_Given data_.
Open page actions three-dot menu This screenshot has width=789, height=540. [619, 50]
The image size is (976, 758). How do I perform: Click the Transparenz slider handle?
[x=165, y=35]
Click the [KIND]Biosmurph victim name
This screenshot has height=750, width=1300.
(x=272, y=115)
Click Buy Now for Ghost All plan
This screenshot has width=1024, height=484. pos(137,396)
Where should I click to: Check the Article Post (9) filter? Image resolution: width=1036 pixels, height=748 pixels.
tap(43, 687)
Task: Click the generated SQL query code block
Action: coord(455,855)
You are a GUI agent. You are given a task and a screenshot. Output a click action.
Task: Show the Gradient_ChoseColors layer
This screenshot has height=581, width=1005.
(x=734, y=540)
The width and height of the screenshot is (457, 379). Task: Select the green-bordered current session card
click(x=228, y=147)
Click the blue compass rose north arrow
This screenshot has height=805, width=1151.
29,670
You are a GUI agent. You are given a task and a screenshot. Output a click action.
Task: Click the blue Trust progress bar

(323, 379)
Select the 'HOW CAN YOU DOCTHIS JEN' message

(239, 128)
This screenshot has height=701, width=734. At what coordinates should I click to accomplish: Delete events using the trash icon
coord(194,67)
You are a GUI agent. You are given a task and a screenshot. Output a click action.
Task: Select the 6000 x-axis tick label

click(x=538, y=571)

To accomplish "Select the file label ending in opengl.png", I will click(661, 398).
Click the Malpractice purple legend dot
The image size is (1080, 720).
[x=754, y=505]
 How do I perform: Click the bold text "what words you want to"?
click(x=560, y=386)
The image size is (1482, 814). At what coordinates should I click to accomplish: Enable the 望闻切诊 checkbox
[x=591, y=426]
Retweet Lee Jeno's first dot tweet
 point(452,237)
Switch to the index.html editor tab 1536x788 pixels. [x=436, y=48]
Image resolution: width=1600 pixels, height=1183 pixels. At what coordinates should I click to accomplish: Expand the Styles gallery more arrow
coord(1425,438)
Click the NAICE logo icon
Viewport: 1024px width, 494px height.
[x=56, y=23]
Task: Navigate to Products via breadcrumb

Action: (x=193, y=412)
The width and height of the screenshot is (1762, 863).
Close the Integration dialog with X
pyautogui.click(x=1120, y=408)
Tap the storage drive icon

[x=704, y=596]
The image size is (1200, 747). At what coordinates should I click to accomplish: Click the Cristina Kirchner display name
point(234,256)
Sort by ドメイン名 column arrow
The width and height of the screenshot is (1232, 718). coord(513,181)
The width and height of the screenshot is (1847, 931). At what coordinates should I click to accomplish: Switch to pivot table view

_Task details_. With the line containing "Task: Select the 6000 x-axis tick label" as the start and the last line of the entries as the end, print that whole span exactly.

_Exercise result_.
Task: Select the 6000 x-axis tick label

click(x=538, y=571)

To accomplish "Select the file label ending in opengl.png", I will click(661, 398).
Click the Malpractice purple legend dot
The image size is (1080, 720).
[x=754, y=505]
 How do I perform: Click the bold text "what words you want to"?
click(x=560, y=386)
The image size is (1482, 814). At what coordinates should I click to accomplish: Enable the 望闻切诊 checkbox
[x=591, y=426]
Retweet Lee Jeno's first dot tweet
 point(452,237)
Switch to the index.html editor tab 1536x788 pixels. [x=436, y=48]
Image resolution: width=1600 pixels, height=1183 pixels. At what coordinates should I click to accomplish: Expand the Styles gallery more arrow
coord(1425,438)
Click the NAICE logo icon
Viewport: 1024px width, 494px height.
[x=56, y=23]
Task: Navigate to Products via breadcrumb

Action: (x=193, y=412)
The width and height of the screenshot is (1762, 863).
Close the Integration dialog with X
pyautogui.click(x=1120, y=408)
Tap the storage drive icon

[x=704, y=596]
The image size is (1200, 747). At what coordinates should I click to accomplish: Click the Cristina Kirchner display name
point(234,256)
Sort by ドメイン名 column arrow
The width and height of the screenshot is (1232, 718). coord(513,181)
The width and height of the screenshot is (1847, 931). At what coordinates should I click to accomplish: Switch to pivot table view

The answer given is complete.